I actually try to find younger GP's for this reason. Many boomer doctors just have not kept up with newer treatments, a professional bedside manner, or technology use.

That approach can be fine for medical (as opposed to surgical specialties - in those you want someone who has some years of physical practice without being too far along in age), although the caution is that medical knowledge changes quickly. I remember within a couple years of starting residency (much less being an attending) some of what I was taught was outdated and it would have been very easy to not notice.

As to your other piece a lot of surgeons (and things like Oncologists) will have ancillary staff who can help generate counseling and additional information for patients in a way that is actually helpful.

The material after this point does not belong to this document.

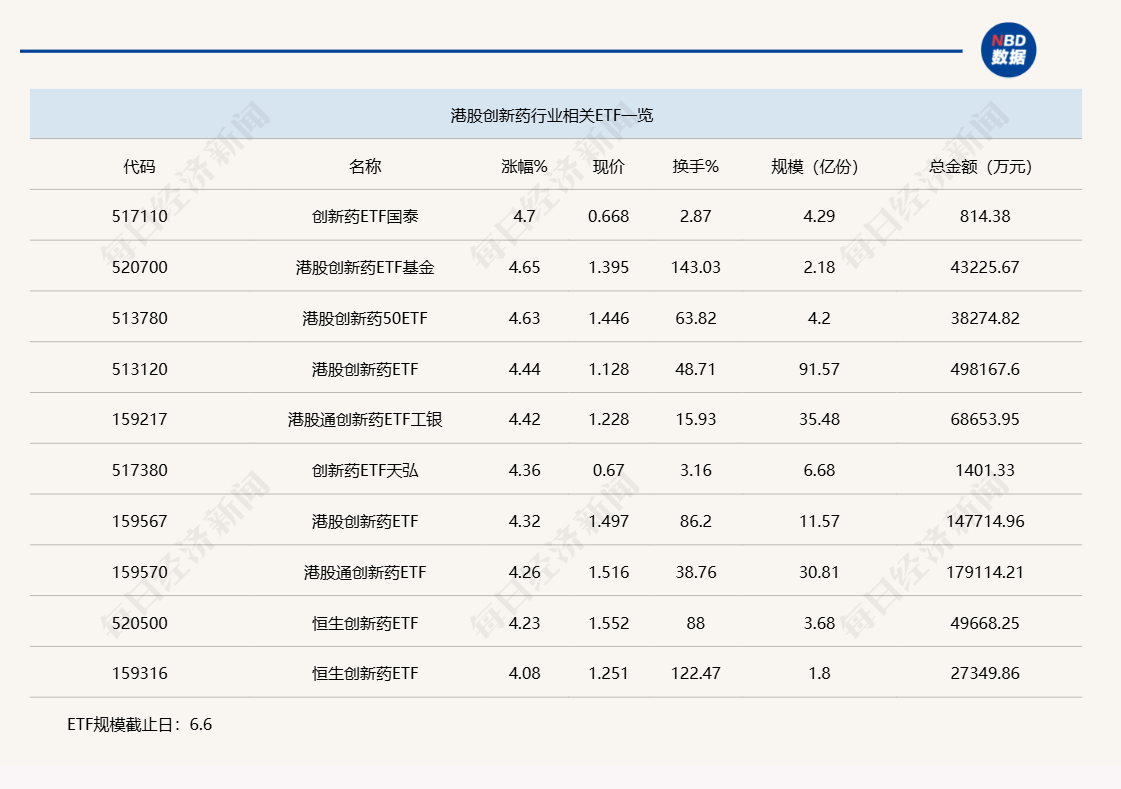
Task: Select the scale value 91.57 for 港股创新药ETF
Action: tap(815, 368)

This is basically how electronic medical records already work. Good ones have things neatly templated for different sorts of encounters and voice recognition to help speed up documentation. Printouts for patients are typically handled by clerical staff. There are quite a few hospitals that struggle with both implementation and operationalizing workflows to make this actually work, but it's how things are supposed to work. In practice, the IT teams do a middling job of setting things up and training users, the physicians are old and don't want to do the work, the government regulations are burdensome and make the whole thing more cumbersome and unintuitive than it needs to be, and the result is a boomer doctors declaring that computers are stupid.

Yeah I was more aiming for your General Practitioner (GP) in a clinic having a printer at his desk and potentially a notes template with letterhead ready to go. Smash out 5 x 1 line dot points summarising your advice on how to manage their condition and have it auto save into their file.

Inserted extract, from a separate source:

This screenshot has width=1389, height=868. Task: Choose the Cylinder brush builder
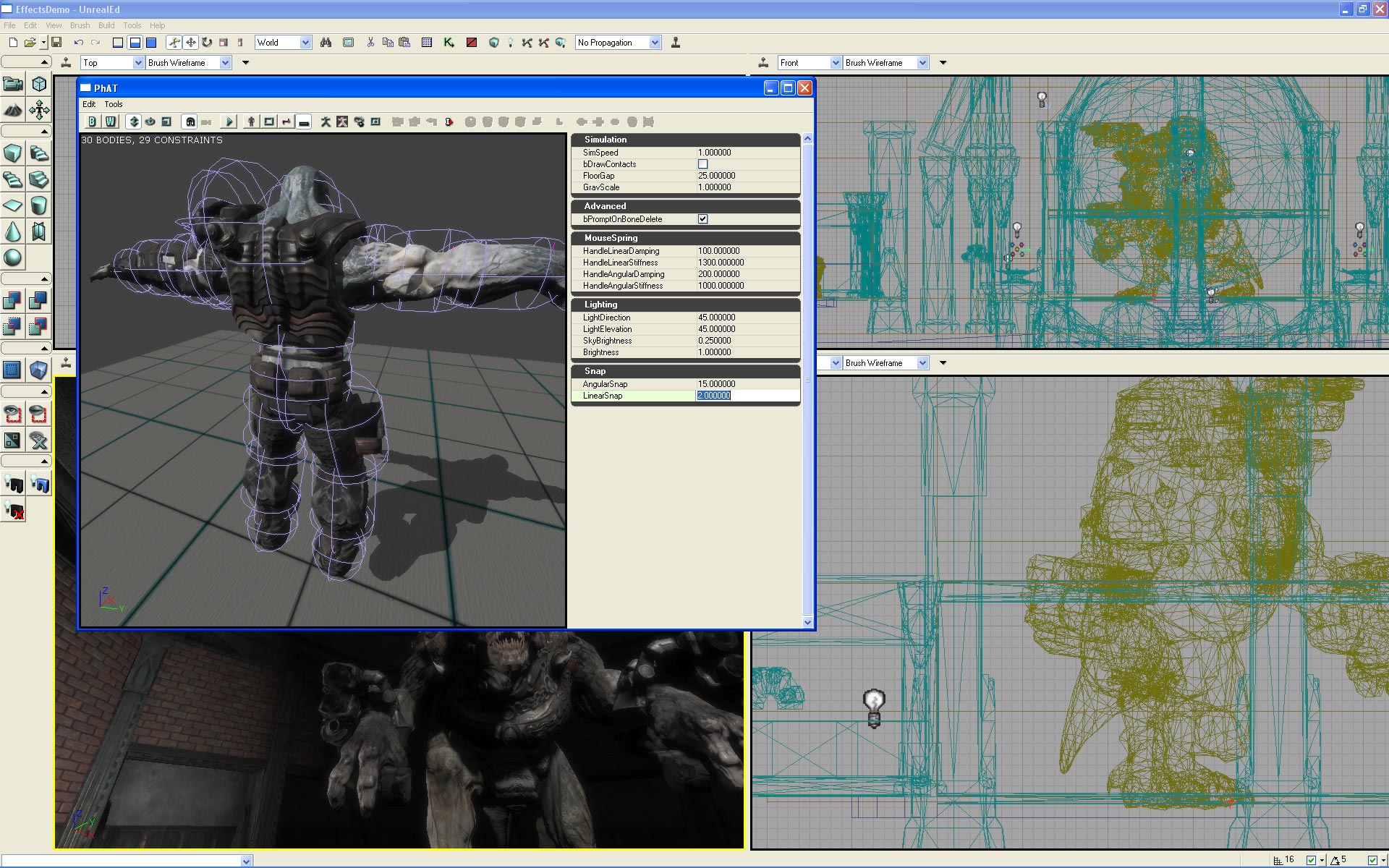click(x=39, y=205)
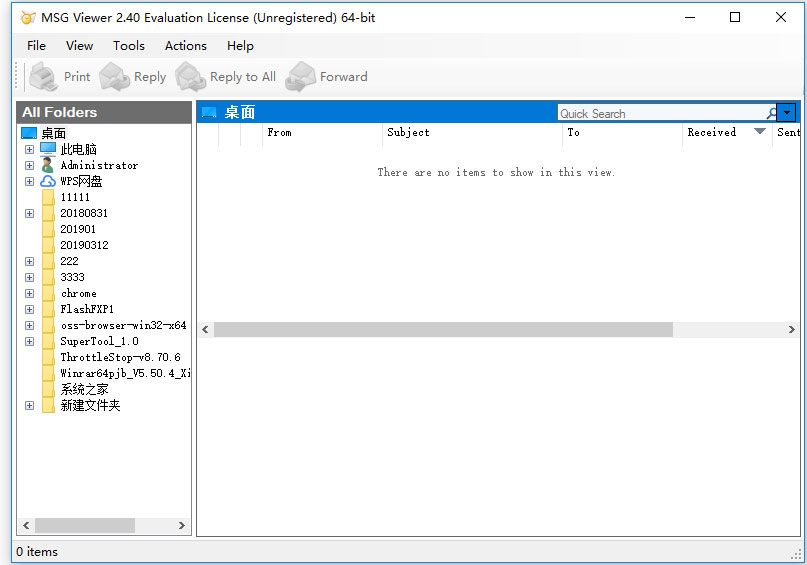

If it isn't as easy as that it won't get done. You'd be lucky to get some unintelligible scribble notes on a sheet ripped out of a physical notepad even if you requested it.

These five bullet points will get padded out with 10,000 bullet points of ass covering and the end result will be no one reading it because of course the medication is known to the state of California to cause cancer, what isn’t?

This happens a lot in our own fucking notes we used to share mission critical information with each other (called note bloat), pretty much zero reason to assume it will have the smallest usefulness for patient facing stuff (for the reasons you outline).